IBS eine Störung der Darm-Hirn-Achse:
Als Teil der Disorders of Gut-Brain Interaction (DGBI) steht das Reizdarmsyndrom exemplarisch für die enge Verzahnung von enterischem Nervensystem, Mikrobiom, Immunologie und zentralnervösen Prozessen.
Versorgung braucht Evidenz und Verständnis:
Trotz hoher Prävalenz berichten viele Betroffene weiterhin von unzureichender Anerkennung ihrer Beschwerden.

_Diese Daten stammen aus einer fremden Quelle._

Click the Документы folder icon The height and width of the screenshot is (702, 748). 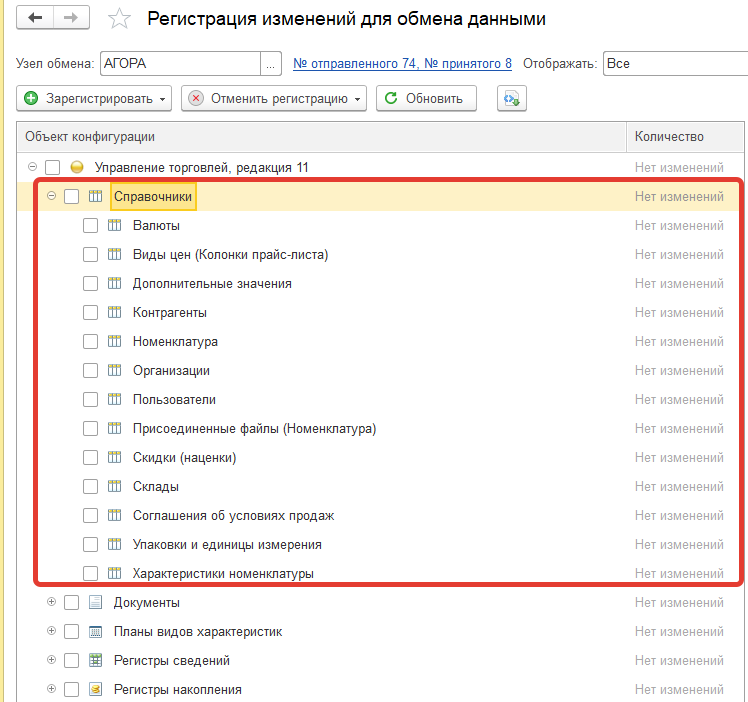[96, 603]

Umso wichtiger sind strukturierte Diagnostik, leitliniengerechte Therapie und interdisziplinäre Betreuung.
Engagement der DGNM:
Die Deutsche Gesellschaft für Neurogastroenterologie und Motilität (DGNM) setzt sich aktiv für eine evidenzbasierte Versorgung des Reizdarmsyndroms ein.
Dies umfasst insbesondere:
* die Mitwirkung an nationalen und internationalen Leitlinienprojekten,
* die Förderung translationaler Forschung zur Darm-Hirn-Achse,
* sowie Fort- und Weiterbildungsformate für eine qualitätsgesicherte klinische Praxis.

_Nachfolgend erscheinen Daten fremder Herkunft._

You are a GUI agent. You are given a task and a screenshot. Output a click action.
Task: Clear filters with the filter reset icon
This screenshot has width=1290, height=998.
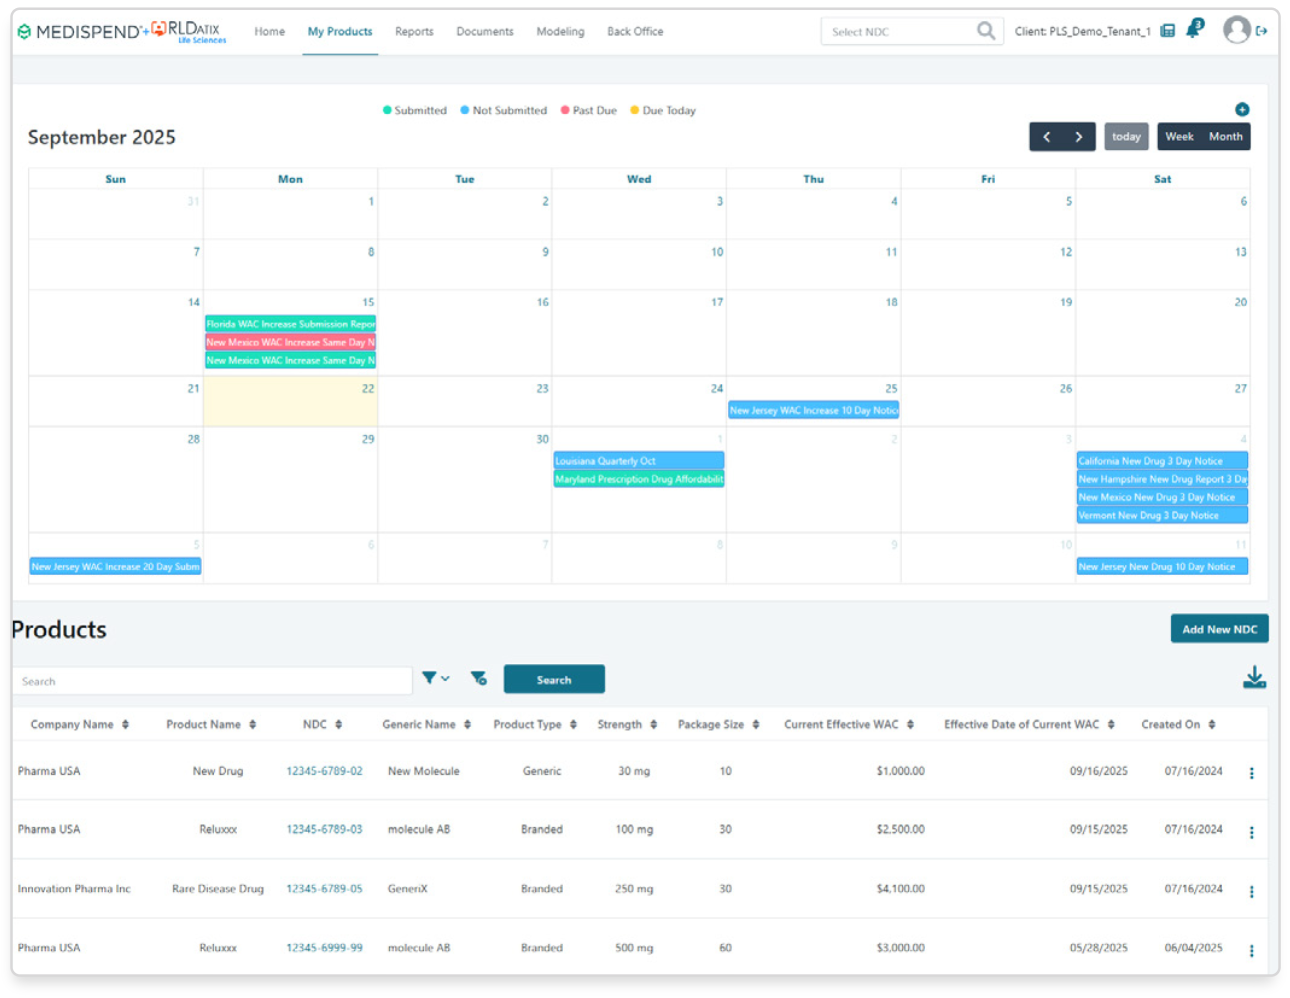478,679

Unterstützung für Betroffene – MAGDA:
Mit dem Patientenforum MAGDA (Magen-Darm-Forum) bietet die DGNM eine zentrale Plattform für verständliche, wissenschaftlich fundierte Informationen sowie Veranstaltungen für Betroffene:
Link zum MAGDA-Forum → https://www.magendarm-forum.de/reizdarmsyndrom.html
Unser Appell:
Reizdarm ernst nehmen, Wissen teilen und Versorgung gemeinsam weiterentwickeln.